A distinction is made between the hormonal causes of sterility and the organic causes such as a fallopian tube obstruction or adhesions of the uterus. Age-related diseases such as endometriosis (deposits of uterine lining on other organs), benign tumors in the uterus (myomas), adhesions, blocked or immobile fallopian tubes or the tendency to recurring cysts are increasingly occurring, especially in women over 30 years of age. These organic causes can be responsible for sterility.
If the fallopian tubes are stuck, closed or overgrown as a result of inflammation, infection, surgery or endometriosis, the transport of the egg through the fallopian tube can be severely impaired or even impossible. Adhesions or a complete closure of the fallopian tubes are usually caused by inflammation of the fallopian tubes or infectious sexually transmitted diseases (especially chlamydial infection).
Congenital malformations of the reproductive organs (e.g. the fallopian tubes) can also be considered for involuntary childlessness, but are rather rare. In a few cases, women have immunological defense reactions against their partner's sperm or, in rare cases, against their own egg cells, so that fertilization cannot take place.
Causes in men
As with women, there are also specific causes in men that can be involved in the development of infertility:
Decreased sperm quality
The most common cause of sterility in men is the restricted formation of normal, well-motivated sperm cells. Normally, one milliliter of semen contains at least 20 million sperm. If less than a third of the sperm cells in the man's ejaculate have a normal appearance (morphology) and more than half show restricted mobility, this indicates an inability to conceive.

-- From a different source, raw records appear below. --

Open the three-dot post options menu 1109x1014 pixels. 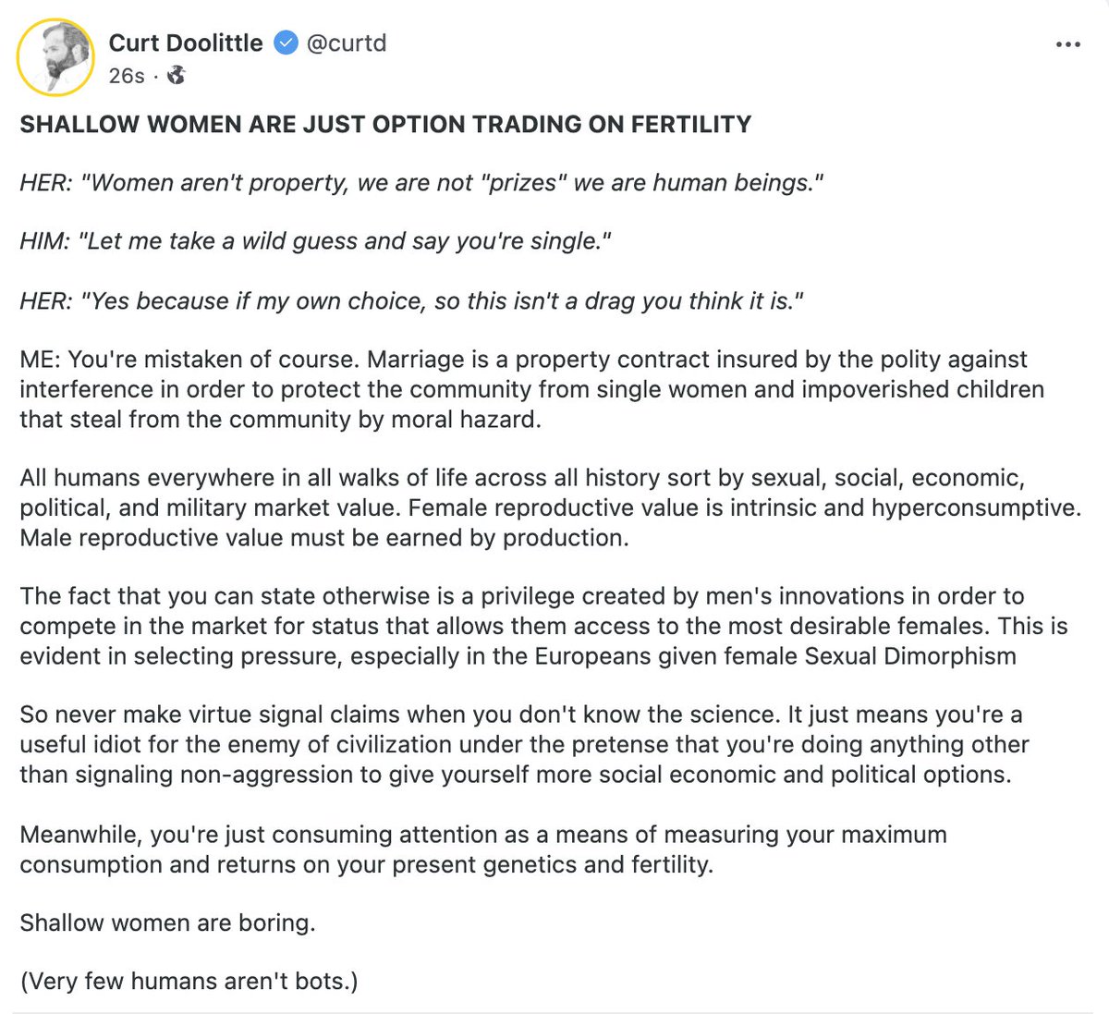(x=1067, y=44)
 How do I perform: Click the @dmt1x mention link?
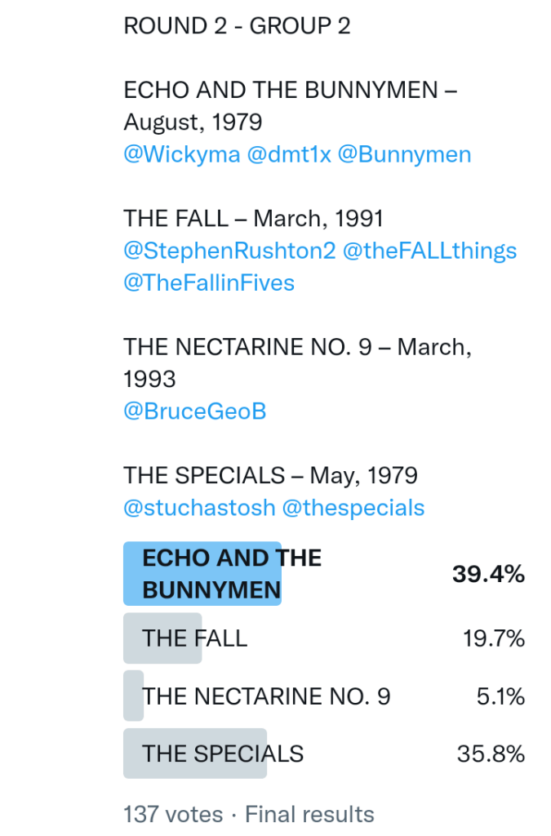(289, 155)
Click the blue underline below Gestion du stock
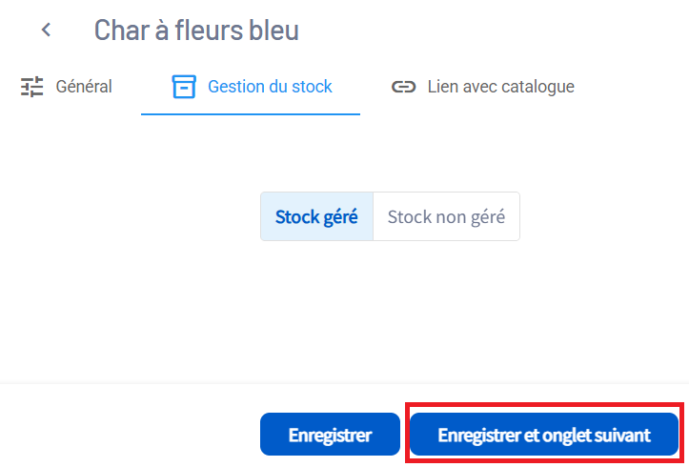This screenshot has width=689, height=467. (x=251, y=114)
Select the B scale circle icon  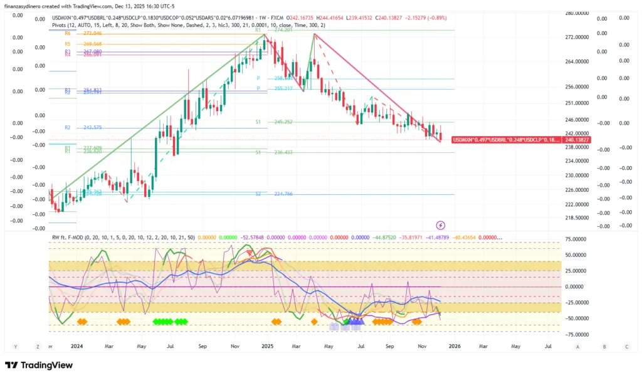[604, 345]
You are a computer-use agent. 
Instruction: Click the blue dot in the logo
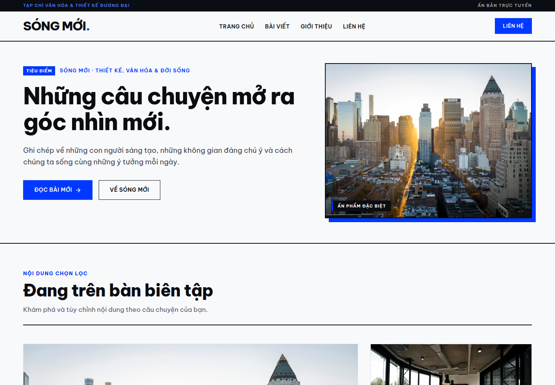(88, 29)
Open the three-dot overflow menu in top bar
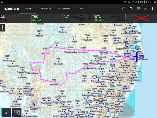157x118 pixels. pyautogui.click(x=152, y=9)
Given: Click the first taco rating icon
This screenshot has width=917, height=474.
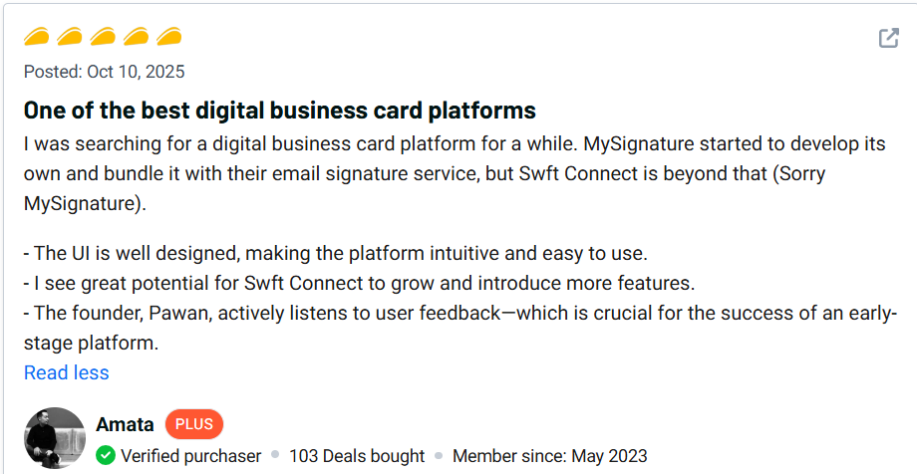Looking at the screenshot, I should [37, 38].
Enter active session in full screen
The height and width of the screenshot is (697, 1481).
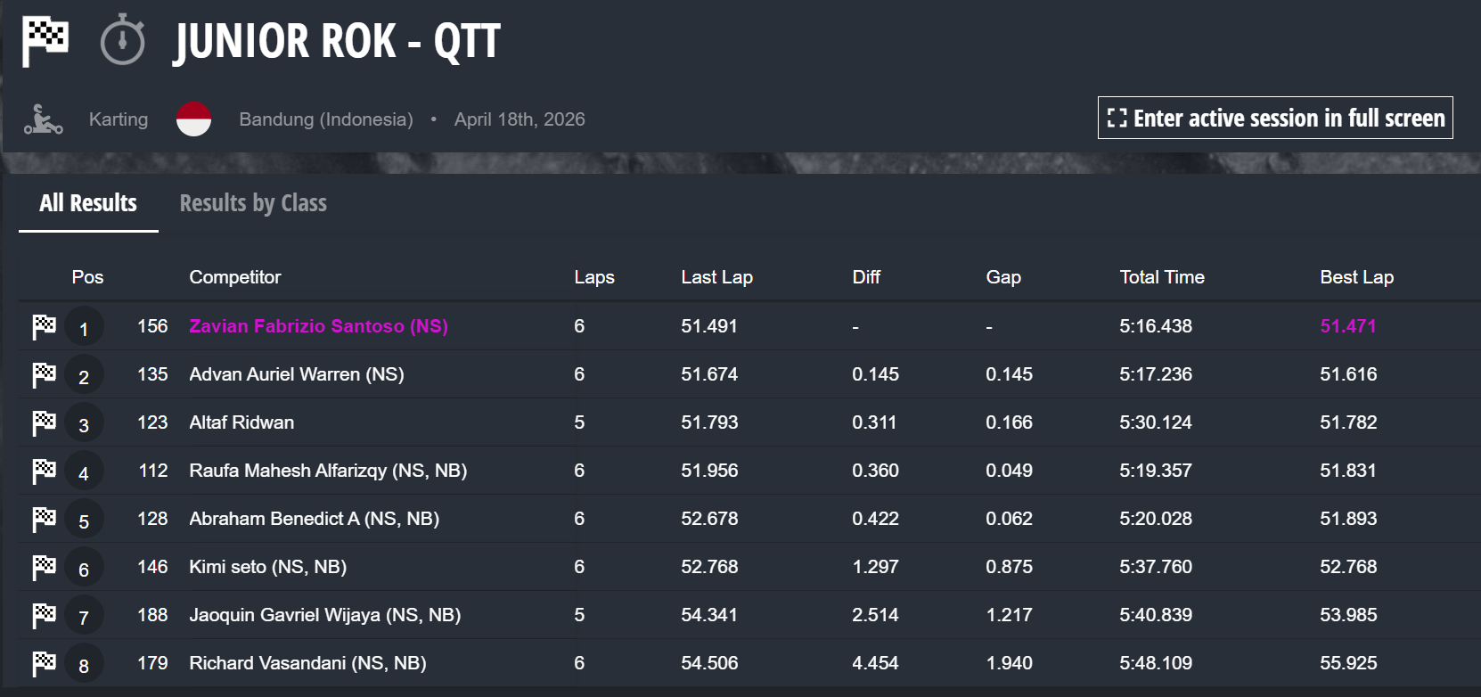click(x=1275, y=118)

Decreased sperm production
Impaired sperm production can be hereditary or acquired in the course of life. The undescended testicles that occur immediately after birth are particularly often responsible for the restricted formation of healthy sperm. Since a temperature of around 32 ° Celsius is required for normal function of the testes, overheating in undescended testes leads to reduced sperm production (oligozoospermia), to limited sperm mobility (asthenozoospermia) or to morphological changes (teratozoospermia). Similar consequences can arise from a varicose vein on the testicle (varicocele). It is believed that this increases the temperature of the testicle and negatively affects sperm production.
In addition, the sperm quality can be impaired by chromosomal abnormalities such as Klinefelter's syndrome (men who have another X sex chromosome in addition to the XY sex chromosome) because not enough male hormones are released. In men, too, hormonal causes for reduced semen quality come into consideration.
Acquired testicular dysfunction can also occur after developing mumps at a young age (after puberty) or other testicular infections. Medicines, excessive consumption of nicotine or alcohol, permanent overheating or hypothermia of the testicles, circulatory disorders or environmental toxins such as heavy metals or pesticides can negatively affect sperm production.
Blockage of the seminal ducts
Another common cause of sterility is blockage of the seminal ducts. Sufficient sperm cells are then formed, but they cannot enter the ejaculate through the vas deferens or epididymal ducts. There is a so-called azoospermia. Possible reasons for the damage to the vas deferens are injuries (e.g. due to an inguinal hernia), infectious sexually transmitted diseases (often chlamydial infection), inflammation, Cystic fibrosis or congenital malformations.
Injury or inflammation can also cause the testicles to break apart from the bloodstream and the formation of antibodies against your own sperm, which make them inoperable.